After his last mental health conference in April, mental 'health' advocates convinced Obama to spend $140 million more to identify people with mental illness. As we wrote after that conference
Jared Loughner, who shot Gabrielle Giffords; James Holmes, who shot up a movie theater in Aurora, Colo.; John Hinckley Jr., who shot President Reagan; Aaron Bassler, who shot a former mayor of Fort Bragg, Calif.; Ted Kaczynski, the Unabomber, who mailed explosive packages around the country; Ian Stawicki, who shot five others and then himself in Seattle; Eduardo Sencion, who shot five National Guardsmen at a Nevada IHOP restaurant; Russell Weston, who shot two guards at the U.S. Capitol building; and Adam Lanza, who shot his mother, 26 others, and himself in Newtown, Conn. -- all were known to be ill before they became headlines. The problem wasn't lack of identification. It was lack of treatment.
If Obama wants to get serious about serious mental illness, he should invite criminal justice experts to the White House. The mental health system 'treats' the worried well and off loads the seriously ill to shelters, jails prisons and morgues.  There are now three times as many mentally ill incarcerated as hospitalized. Police, sheriffs, district attorneys, correction officers, parole officers, and forensic hospital workers  go where the mental health system won't: to the aide of people with serious mental illness. No sane mental illness policy can be contemplated without their perspective.

There are five steps President Obama can take to help people with serious mental illness, keep patients and public safer, and save money. They will not likely be discussed at today's conference because he has only included mental 'health', not mental illness experts in the dialogue.

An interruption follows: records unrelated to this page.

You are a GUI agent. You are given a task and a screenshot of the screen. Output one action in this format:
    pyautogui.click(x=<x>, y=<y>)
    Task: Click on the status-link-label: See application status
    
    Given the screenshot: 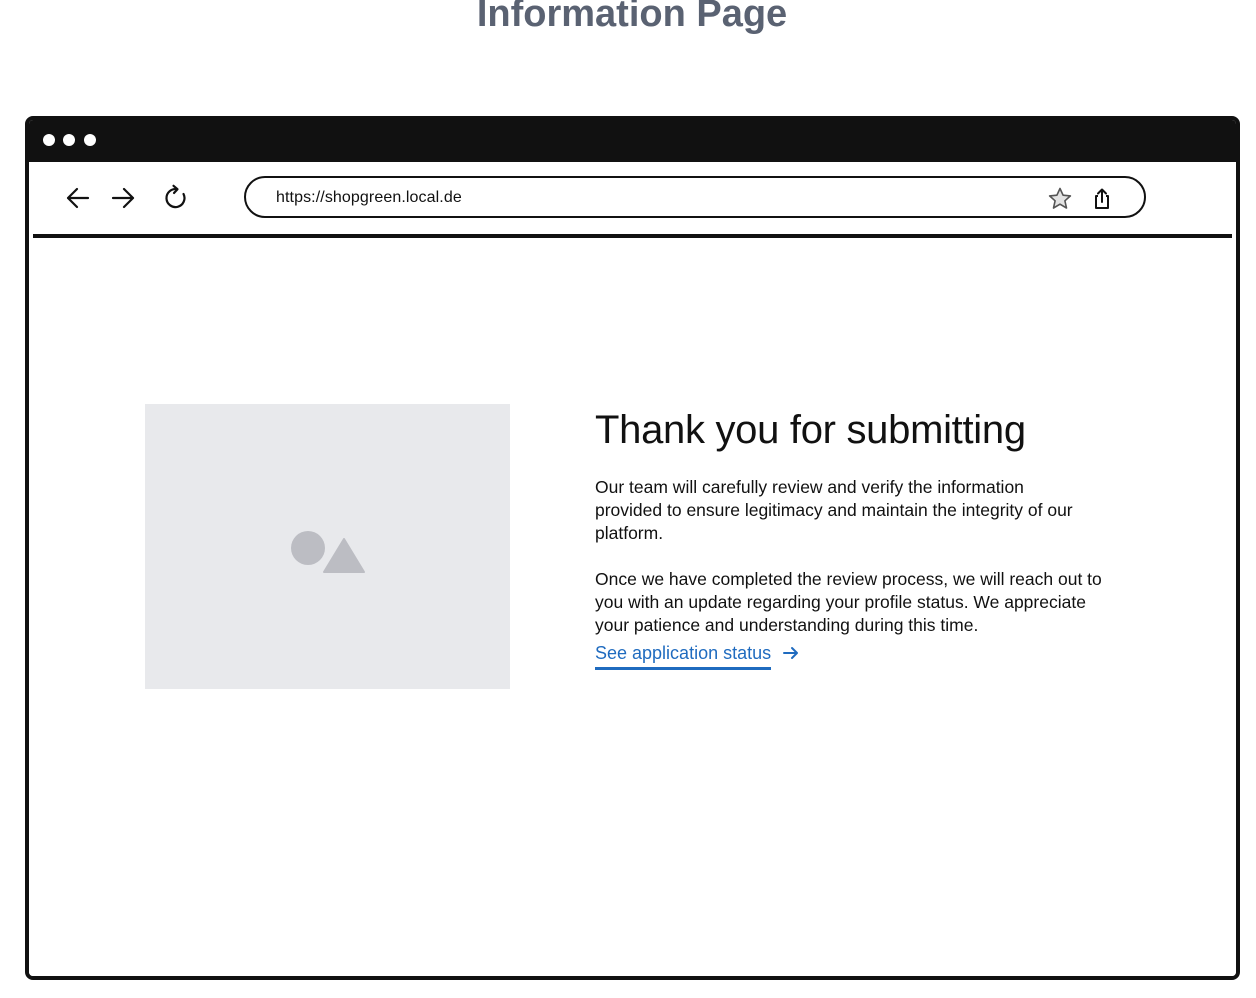 What is the action you would take?
    pyautogui.click(x=684, y=656)
    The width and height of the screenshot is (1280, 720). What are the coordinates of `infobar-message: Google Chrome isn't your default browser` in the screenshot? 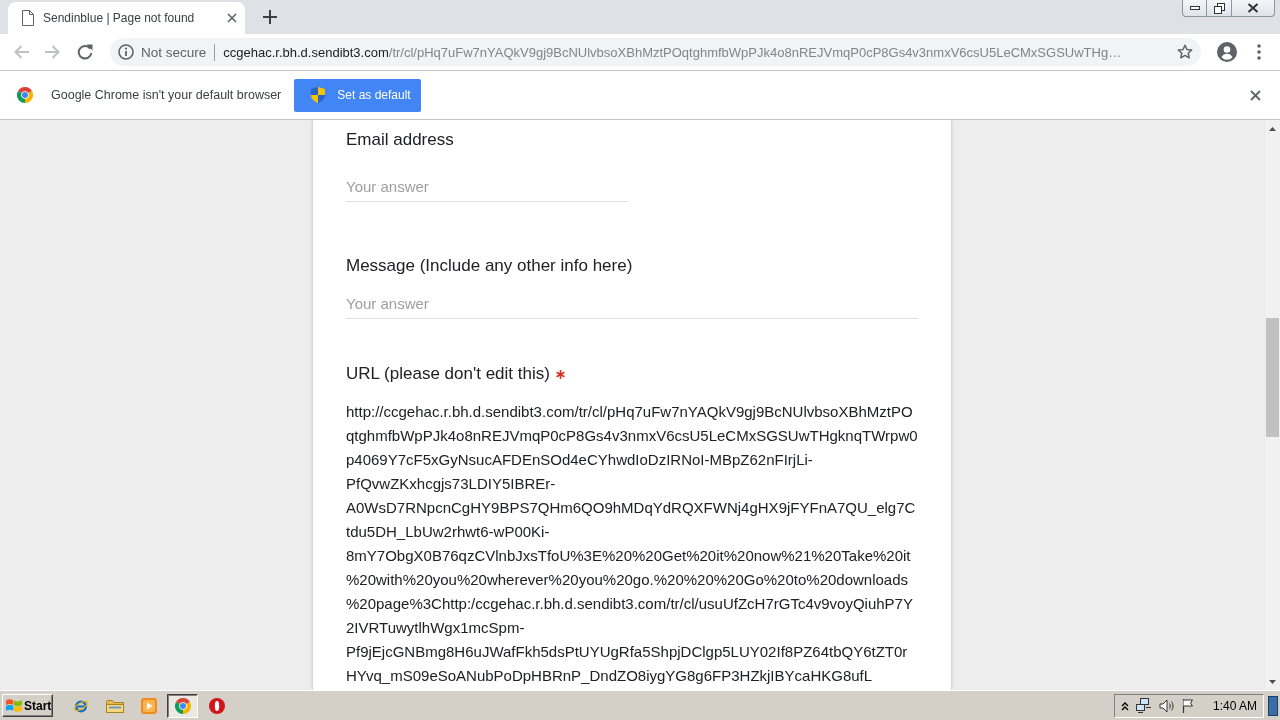 It's located at (166, 95).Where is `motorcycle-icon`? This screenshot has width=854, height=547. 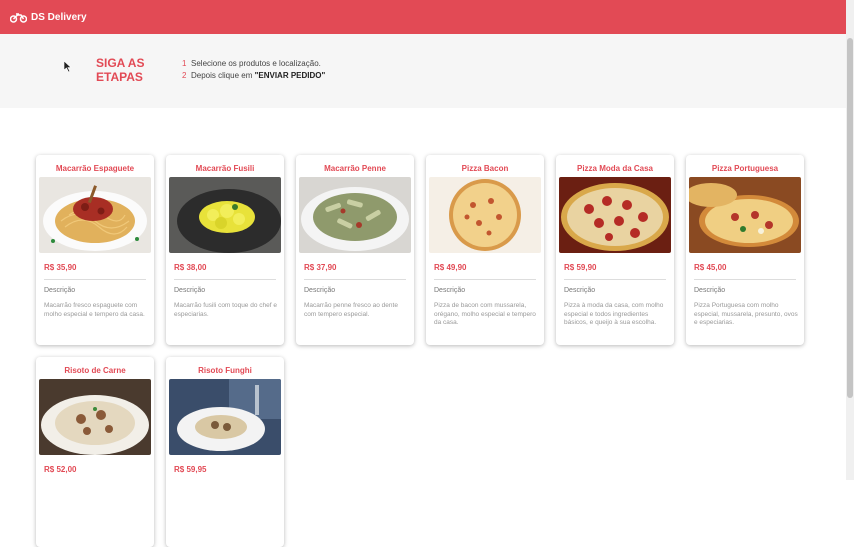 motorcycle-icon is located at coordinates (18, 18).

  1. Fund Assisted Outpatient Treatment (AOT) laws so rather than requiring people with serious mental illness to become "danger to self or others" , we can prevent people from becoming danger to self or others. 

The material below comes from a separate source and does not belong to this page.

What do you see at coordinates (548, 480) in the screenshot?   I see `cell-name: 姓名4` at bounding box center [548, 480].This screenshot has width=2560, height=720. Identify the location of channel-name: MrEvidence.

  2. Change HIPPA privacy laws so parents of seriously mentally ill individuals can get the information they need to help their loved ones get care.
  3. End federally sanctioned Medicaid discrimination against the seriously mentally ill incorporated in the "IMD Exclusion". It allows the federal government to refuse to reimburse for inpatient hospital care for persons with serious mental illness. While Obama is correctly adamant that private insurers end discrimination against the mentally ill, he has been silent on federal discrimination. 

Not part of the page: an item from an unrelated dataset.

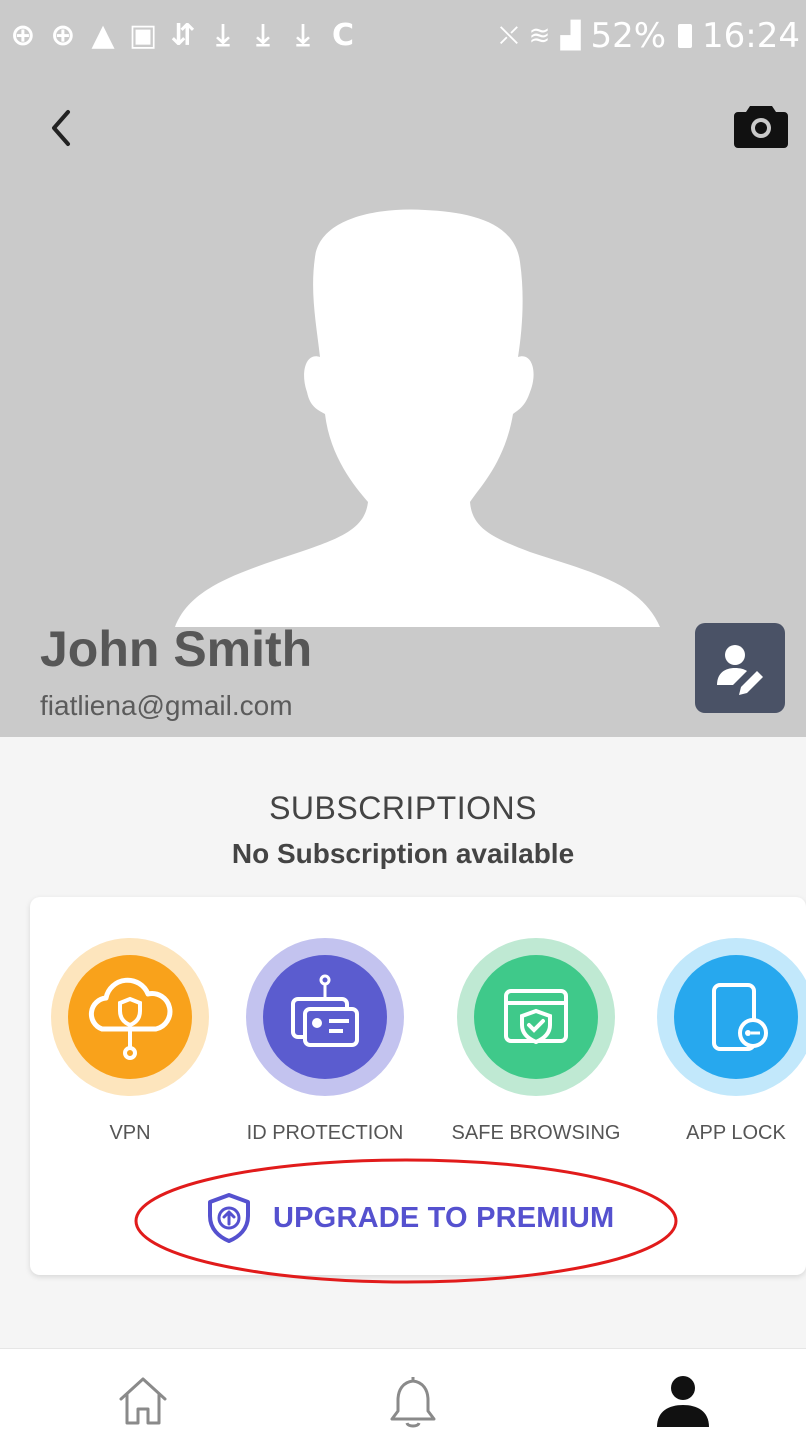 The height and width of the screenshot is (1441, 806). I want to click on bottom-navigation, so click(403, 1394).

  4. Send those with serious mental illness to the front of the line for services rather than the back as is current practice.
  5. Eliminate SAMHSA (the Substance Abuse and Mental Health Administration) which is funding nationwide activities designed to prevent the most seriously ill from receiving treatment. Any useful programs can be transferred to NIMH, CDC, and other agencies with better focus.

When I campaigned for Obama he promised to "listen to good ideas no matter where they come from." So he should listen to Representative Tim Murphy (R-PA), a former psychologist. He has done a brilliant job in Energy and Commerce subcommittee hearings of looking at what real solutions might be to prevent the arrest, incarceration, violence, suicide, homelessness, and hospitalization of the most seriously ill. As a Democrat who volunteered for Obama, I don't like admitting the best expert is a Republican, but I care about people with serious mental illness more than political persuasion.

I believe Obama wants to help. But if the definition of insanity is trying the same thing over and over and expecting different results, then Obama qualifies. He should reach out to those who want to change the status quo, not those invested in maintaining it.